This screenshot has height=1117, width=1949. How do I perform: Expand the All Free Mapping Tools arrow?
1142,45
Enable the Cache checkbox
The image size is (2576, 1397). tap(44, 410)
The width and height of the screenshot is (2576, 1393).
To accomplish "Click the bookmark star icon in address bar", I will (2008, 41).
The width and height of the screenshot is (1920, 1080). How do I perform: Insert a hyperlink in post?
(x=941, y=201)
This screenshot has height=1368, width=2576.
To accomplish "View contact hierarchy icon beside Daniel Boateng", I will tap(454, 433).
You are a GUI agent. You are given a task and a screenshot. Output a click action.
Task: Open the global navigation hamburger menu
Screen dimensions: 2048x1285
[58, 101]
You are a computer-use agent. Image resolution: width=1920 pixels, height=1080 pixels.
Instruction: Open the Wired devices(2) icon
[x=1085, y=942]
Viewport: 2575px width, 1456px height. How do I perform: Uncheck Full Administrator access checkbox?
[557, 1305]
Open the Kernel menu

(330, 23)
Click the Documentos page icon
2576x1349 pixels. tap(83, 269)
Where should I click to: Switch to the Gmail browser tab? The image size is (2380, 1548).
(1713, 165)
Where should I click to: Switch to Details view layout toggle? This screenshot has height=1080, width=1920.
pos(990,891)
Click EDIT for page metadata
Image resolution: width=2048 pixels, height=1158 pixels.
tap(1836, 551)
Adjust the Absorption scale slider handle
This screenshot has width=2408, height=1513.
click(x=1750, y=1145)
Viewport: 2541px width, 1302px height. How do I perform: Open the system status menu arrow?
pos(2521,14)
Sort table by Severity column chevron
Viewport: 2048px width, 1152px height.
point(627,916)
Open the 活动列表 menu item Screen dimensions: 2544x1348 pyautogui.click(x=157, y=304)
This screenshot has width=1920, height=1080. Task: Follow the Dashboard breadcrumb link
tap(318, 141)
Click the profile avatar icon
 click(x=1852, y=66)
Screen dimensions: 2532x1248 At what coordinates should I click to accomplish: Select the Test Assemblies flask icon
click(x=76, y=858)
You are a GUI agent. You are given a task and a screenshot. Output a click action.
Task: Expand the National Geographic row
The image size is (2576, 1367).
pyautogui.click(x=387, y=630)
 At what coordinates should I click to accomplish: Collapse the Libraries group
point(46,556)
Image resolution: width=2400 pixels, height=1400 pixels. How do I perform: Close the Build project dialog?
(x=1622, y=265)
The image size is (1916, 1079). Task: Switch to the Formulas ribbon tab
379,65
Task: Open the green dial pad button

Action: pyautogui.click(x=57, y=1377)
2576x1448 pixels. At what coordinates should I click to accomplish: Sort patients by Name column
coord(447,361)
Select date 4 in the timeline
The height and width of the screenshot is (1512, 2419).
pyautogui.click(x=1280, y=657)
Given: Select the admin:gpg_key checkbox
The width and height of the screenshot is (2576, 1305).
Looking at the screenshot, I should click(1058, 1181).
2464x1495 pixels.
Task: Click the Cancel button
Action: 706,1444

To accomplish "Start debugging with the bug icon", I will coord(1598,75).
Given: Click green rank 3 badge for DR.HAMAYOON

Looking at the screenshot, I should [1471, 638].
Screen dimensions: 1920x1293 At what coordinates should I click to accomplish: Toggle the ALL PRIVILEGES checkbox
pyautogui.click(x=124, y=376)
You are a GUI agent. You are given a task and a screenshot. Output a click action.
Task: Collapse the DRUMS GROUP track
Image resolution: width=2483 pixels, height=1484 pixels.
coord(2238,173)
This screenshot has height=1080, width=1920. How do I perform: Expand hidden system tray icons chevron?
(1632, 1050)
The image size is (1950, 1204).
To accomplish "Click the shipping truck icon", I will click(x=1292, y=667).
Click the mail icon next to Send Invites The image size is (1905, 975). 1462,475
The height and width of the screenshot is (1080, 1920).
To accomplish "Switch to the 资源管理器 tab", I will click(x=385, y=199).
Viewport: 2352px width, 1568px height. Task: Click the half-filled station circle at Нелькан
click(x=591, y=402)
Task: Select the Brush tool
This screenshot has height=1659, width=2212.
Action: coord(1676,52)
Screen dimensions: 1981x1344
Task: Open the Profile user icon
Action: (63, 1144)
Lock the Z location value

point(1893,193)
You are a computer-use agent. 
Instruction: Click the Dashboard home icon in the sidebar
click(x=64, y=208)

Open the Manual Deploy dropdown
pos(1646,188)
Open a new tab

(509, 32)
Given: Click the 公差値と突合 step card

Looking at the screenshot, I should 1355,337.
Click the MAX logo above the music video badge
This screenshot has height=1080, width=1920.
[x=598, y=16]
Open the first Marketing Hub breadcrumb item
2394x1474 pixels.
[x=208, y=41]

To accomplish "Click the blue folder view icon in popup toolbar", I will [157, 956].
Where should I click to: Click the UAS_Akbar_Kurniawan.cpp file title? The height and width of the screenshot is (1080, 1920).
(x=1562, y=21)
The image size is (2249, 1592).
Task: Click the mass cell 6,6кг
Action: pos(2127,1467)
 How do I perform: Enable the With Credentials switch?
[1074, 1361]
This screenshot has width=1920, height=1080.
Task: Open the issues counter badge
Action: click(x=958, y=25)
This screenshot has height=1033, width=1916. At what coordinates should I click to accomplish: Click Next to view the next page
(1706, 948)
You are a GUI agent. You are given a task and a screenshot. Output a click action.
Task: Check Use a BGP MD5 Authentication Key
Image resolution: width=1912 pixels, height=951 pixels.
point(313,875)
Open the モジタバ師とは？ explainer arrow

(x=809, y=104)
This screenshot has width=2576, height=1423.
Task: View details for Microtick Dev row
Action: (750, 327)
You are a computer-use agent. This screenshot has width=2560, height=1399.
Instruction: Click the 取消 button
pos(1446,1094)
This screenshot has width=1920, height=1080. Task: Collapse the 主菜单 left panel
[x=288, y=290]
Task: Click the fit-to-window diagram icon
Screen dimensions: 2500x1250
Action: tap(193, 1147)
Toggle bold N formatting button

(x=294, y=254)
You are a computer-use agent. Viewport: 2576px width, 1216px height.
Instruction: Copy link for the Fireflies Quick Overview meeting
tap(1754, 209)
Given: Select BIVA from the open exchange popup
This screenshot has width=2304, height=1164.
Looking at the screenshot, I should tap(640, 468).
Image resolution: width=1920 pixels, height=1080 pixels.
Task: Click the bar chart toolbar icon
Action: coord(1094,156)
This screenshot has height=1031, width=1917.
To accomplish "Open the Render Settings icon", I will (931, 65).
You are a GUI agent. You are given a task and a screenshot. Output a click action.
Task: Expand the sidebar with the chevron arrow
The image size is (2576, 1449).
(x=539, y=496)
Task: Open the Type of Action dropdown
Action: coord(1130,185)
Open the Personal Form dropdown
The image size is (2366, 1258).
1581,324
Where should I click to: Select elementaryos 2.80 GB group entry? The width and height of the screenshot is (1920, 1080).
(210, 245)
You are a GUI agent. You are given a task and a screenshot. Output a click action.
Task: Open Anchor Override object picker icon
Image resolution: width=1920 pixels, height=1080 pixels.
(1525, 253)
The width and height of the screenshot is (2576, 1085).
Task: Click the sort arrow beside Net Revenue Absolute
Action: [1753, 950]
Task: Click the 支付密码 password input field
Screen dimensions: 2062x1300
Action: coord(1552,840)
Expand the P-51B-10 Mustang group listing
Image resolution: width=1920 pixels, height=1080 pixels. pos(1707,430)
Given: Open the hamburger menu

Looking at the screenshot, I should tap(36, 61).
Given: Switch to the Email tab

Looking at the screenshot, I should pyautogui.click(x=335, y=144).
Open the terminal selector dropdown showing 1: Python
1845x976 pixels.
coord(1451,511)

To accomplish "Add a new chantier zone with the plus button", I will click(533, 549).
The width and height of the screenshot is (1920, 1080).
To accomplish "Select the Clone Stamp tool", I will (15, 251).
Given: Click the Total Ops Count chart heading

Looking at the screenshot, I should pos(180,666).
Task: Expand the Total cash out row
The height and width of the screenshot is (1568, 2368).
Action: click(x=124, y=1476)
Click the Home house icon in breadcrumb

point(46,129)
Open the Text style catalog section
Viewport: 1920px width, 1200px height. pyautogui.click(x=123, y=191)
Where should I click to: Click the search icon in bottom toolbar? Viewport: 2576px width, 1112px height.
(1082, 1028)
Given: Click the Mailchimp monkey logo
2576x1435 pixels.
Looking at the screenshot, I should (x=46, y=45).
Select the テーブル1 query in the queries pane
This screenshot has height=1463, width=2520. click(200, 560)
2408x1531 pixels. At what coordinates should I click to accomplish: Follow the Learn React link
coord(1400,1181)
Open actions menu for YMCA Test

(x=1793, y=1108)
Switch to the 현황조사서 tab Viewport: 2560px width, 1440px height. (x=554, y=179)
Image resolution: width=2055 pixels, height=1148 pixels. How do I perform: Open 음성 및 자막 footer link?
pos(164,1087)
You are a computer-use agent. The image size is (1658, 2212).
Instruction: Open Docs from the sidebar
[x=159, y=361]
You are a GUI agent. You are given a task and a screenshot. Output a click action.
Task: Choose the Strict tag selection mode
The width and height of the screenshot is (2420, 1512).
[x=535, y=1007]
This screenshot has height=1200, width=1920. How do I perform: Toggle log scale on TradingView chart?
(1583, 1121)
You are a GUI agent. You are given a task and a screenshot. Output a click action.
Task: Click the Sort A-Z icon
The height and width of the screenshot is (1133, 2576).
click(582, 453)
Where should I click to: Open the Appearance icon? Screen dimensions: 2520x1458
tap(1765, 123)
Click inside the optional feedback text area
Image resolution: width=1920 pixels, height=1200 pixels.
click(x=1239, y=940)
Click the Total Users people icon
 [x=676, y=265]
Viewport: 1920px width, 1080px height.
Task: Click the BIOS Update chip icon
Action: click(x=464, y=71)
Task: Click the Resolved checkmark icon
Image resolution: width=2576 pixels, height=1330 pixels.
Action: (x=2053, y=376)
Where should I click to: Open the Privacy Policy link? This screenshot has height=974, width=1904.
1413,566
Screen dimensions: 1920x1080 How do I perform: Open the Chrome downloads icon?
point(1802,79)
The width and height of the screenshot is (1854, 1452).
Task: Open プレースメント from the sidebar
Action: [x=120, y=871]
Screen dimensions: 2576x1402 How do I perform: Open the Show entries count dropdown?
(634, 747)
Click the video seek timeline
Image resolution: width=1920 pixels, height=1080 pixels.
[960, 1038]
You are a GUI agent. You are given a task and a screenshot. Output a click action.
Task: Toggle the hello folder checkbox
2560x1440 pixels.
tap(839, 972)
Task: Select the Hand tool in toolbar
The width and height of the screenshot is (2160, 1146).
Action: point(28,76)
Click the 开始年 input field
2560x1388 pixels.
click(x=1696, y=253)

---

**EXERCISE REQUIREMENTS**
Where a line in the entries holds "computer", copy that line.

**RESPONSE TO THE EXERCISE**
You are a computer-use agent. Image resolution: width=1920 pixels, height=1080 pixels.
You are a computer-use agent. 
You are a computer-use agent. This screenshot has width=2560, height=1399.
You are a computer-use agent. Viewport: 2576px width, 1216px height.
You are a computer-use agent. The image size is (1658, 2212).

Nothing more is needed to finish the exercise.